Launch a KVM guest VM, eg:

qemu-system-x86_64 \
  -enable-kvm \
  -cdrom alpine-virt-3.19.0-x86_64.iso \
  -nodefaults -nographic -M q35 \
  -serial mon:stdio

While the guest VM is *still running* do a kexec on the host, eg:

kexec -l --reuse-cmdline --initrd=config-6.7.0-rc5+ vmlinuz-6.7.0-rc5+ && \
  kexec -e

The kexec can be to anything, but I generally just kexec to the same
kernel/ramdisk as is currently running. Ie: same-version kexec.

Before this patch the kexec will get stuck, after this the kexec will go
smoothly and the system will end up in the new kernel in a few seconds.

I hope those steps are clear and you can repro this?

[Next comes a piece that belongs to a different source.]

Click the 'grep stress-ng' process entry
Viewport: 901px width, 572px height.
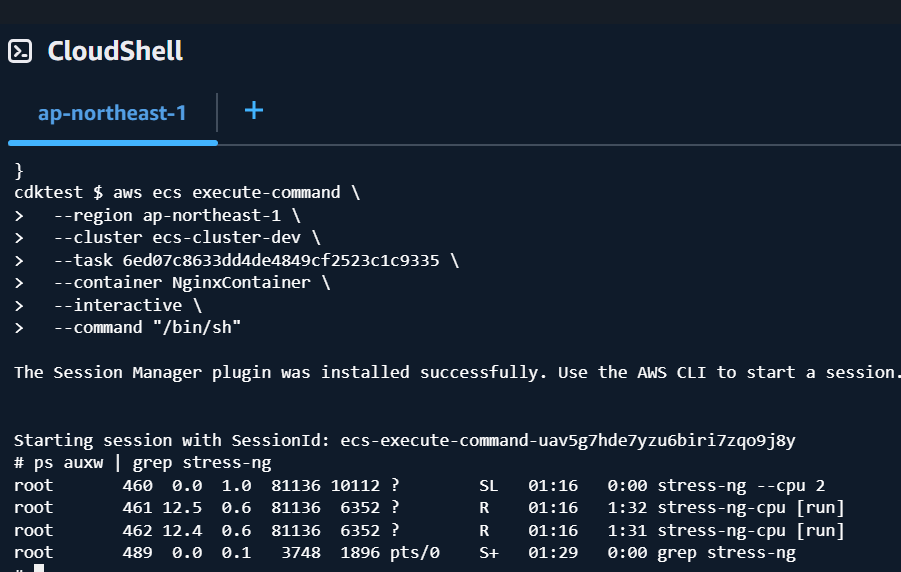coord(726,552)
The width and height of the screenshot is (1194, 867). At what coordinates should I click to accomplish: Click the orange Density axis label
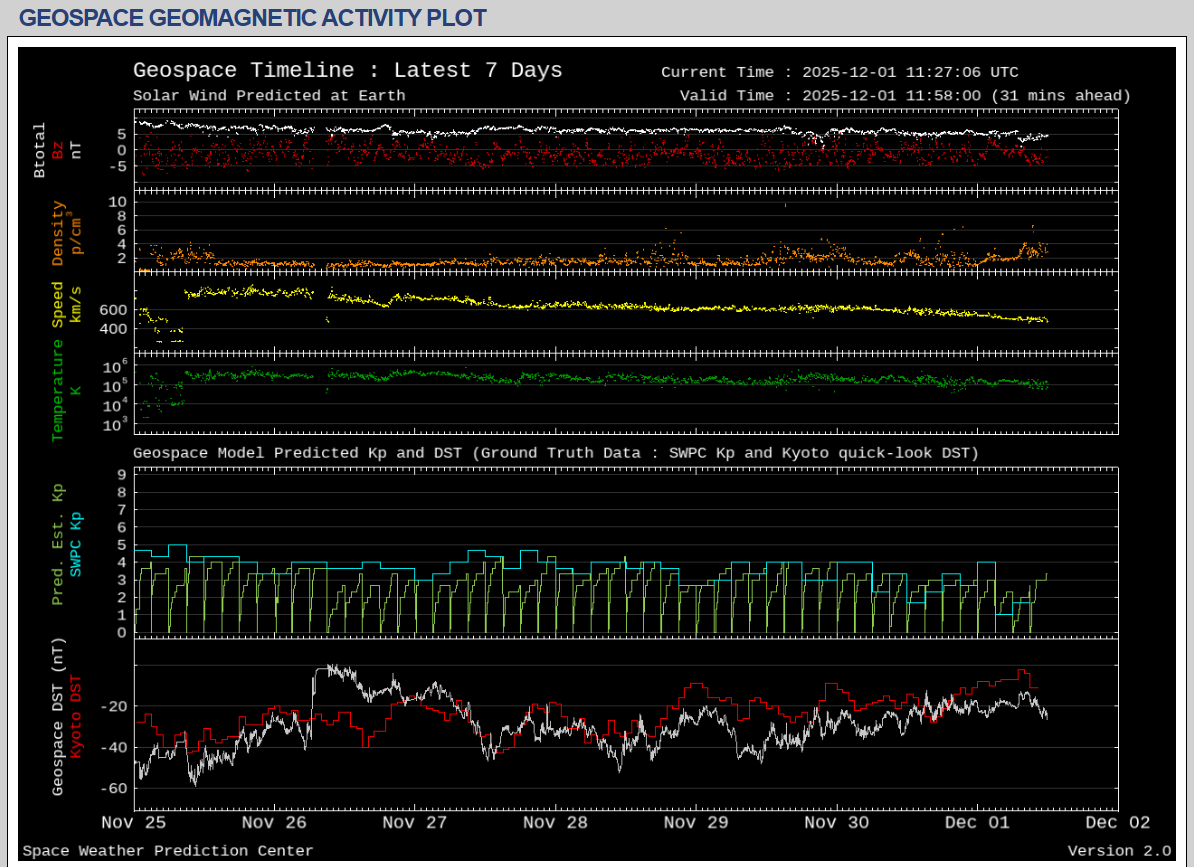[58, 233]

BTW, the reason that it's important for the KVM VM to still be running
when the host does the kexec is because KVM internally maintains a usage
counter and will disable virtualisation once all VMs have been
terminated, via:

__fput(kvm_fd)
  kvm_vm_release
    kvm_destroy_vm
      hardware_disable_all
        hardware_disable_all_nolock
          kvm_usage_count--;
          if (!kvm_usage_count)
            on_each_cpu(hardware_disable_nolock, NULL, 1);

So if all KVM fds are closed then kexec will work because VMXE is
cleared on all CPUs when the last VM is destroyed. If the KVM fds are
still open (ie: QEMU process still exists) then the issue manifests.  It
sounds nasty to do a kexec while QEMU processes are still around but
this is a perfectly normal flow for live update:
1. Pause and Serialise VM state
2. kexec
3. deserialise and resume VMs.
In that flow there's no need to actually kill the QEMU process, as long
as the VM is *paused* and has been serialised we can happily kexec.

JG